+++ Texto seleccionado

El cerebro es el almacén de la memoria donde acumulamos recuerdos como cajas con una advertencia de contenido frágil: uno encima del otro, uno al lado del otro, hasta que se acaba el espacio y desechamos los más leves y nos quedamos con los imprescindibles.
Estos últimos pueden ser puntos de giros como el nacimiento de los hijos o cuando te echaste a llorar en el aeropuerto cuando el avión recogió el tren de aterrizaje y se perdió cielo azul arriba. También pueden ser intrascendentes, o por lo menos intrascendentes para otra persona que no seas tú, la textura de un apretón de manos, un chiste verde encima de un islote colchón. No obstante, ambos con igual fuerza definen quién eres o quien serás.
Hay otro tipo de recuerdos que cargas contigo a dónde vayas, indelebles, porque no los llevas por dentro, escondido en ti, sino por fuera, a la vista de los espejos: las cicatrices. Poco a poco, con el transcurso de los años nos llenamos de heridas que fueron sangre, después postilla y luego anécdota.
Te preguntan por ese rasgón en el codo y tú te lo miras y de repente estás encima de una bicicleta china Forever a la que duras penas llegas abajo. La haces avanzar como bailarina, porque debes colocar los pies en punticas para poder alcanzar el pedal. Atrás tu hermana o tu padre aguantan la parrilla hasta que te sueltan y gritan “Dale que tú puedes solo”.

++++++

*Tareas sobre el material*:
(1) Reproduce el pasaje del texto sobre los recuerdos comprendido entre "Hay otro tipo" y "y luego anécdota.", ambos incluidos.
(2) Escribe lo que sigue en el texto sobre los recuerdos a partir de su última frase.
Los registros no tienen nada que ver con esto.

+++ Registros enumerados

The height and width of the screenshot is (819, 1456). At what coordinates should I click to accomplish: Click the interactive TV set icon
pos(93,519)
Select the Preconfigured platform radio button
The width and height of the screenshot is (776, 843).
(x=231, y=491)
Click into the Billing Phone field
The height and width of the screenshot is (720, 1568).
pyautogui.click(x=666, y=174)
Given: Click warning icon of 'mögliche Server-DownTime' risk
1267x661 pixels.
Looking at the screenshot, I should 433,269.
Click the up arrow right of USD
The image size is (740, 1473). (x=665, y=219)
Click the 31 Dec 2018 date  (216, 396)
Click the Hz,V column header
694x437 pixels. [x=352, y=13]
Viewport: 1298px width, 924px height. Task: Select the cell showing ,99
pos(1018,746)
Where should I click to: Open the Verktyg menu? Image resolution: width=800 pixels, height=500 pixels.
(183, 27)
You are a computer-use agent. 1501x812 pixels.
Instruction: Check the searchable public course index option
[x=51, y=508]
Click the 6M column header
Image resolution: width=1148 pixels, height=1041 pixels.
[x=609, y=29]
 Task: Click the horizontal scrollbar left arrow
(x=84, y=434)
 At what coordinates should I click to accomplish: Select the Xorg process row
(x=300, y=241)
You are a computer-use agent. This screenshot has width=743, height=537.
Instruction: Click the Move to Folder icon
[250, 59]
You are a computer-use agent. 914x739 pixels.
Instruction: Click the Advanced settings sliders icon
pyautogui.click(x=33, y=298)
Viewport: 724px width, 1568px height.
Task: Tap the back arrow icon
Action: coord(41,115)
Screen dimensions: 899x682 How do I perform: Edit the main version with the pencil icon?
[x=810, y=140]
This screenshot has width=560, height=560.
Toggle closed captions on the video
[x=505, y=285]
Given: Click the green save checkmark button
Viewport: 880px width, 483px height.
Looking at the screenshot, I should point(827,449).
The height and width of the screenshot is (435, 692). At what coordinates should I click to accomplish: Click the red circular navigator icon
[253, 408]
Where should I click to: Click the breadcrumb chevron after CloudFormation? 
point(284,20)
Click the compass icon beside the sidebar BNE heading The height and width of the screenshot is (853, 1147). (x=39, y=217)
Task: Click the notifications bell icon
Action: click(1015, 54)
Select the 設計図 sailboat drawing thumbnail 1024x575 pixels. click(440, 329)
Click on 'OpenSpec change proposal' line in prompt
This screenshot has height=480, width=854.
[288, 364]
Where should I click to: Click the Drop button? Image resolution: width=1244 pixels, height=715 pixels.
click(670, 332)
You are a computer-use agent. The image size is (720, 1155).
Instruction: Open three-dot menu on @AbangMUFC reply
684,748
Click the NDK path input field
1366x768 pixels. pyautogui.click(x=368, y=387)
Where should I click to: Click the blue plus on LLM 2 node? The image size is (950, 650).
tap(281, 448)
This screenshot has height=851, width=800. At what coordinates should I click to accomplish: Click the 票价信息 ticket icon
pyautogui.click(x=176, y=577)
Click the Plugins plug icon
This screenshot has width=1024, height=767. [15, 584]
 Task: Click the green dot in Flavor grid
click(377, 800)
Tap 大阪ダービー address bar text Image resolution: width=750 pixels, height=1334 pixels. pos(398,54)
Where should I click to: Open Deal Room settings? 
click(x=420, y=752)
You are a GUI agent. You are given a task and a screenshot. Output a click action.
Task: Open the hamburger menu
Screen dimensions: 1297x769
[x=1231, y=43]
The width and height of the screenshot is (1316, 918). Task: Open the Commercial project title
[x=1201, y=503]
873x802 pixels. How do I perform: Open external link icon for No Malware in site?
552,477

++++++

*Respuestas ofrecidas*:
(1)
Hay otro tipo de recuerdos que cargas contigo a dónde vayas, indelebles, porque no los llevas por dentro, escondido en ti, sino por fuera, a la vista de los espejos: las cicatrices. Poco a poco, con el transcurso de los años nos llenamos de heridas que fueron sangre, después postilla y luego anécdota.

(2)
Te sientes libre, como si el mundo fuera una pelota de squeeze en tu mano, hasta que pierdes el equilibrio y ruedas por el piso. Todo ello, el ardor, el olor a mercurio de la sangre, el silbido de la rueda que aún gira mientras tú lloras, cabe en cuatro centímetros de piel.
Hay cicatrices que nos son comunes a todos. El pequeño hueco a la altura del hombro de la vacuna al nacer, tan grandes o tan pequeñas como bueno el pulso de la enfermera. Esa es la primera marca, la línea primigenia, al que luego se incorporarán otras y otras, y el dibujo nunca se completa del todo hasta que sencillamente se termina el tiempo.
Hay madres que los hijos por cómodos no quisieron abandonar el vientre y hubo que practicarles cesárea y ahora lucen una raya en el abdomen que es símbolo de vida. Otros hubo que extirparles el apéndice y cuando se levantan el pulóver observas la línea por donde cortó el bisturí. Cuando sentí los primeros dolores pensé que era hambre, te cuentan, y a la distancia del sobresalto sonríen, aunque sepan que una parte suya, aunque sea un apéndice, ya no está.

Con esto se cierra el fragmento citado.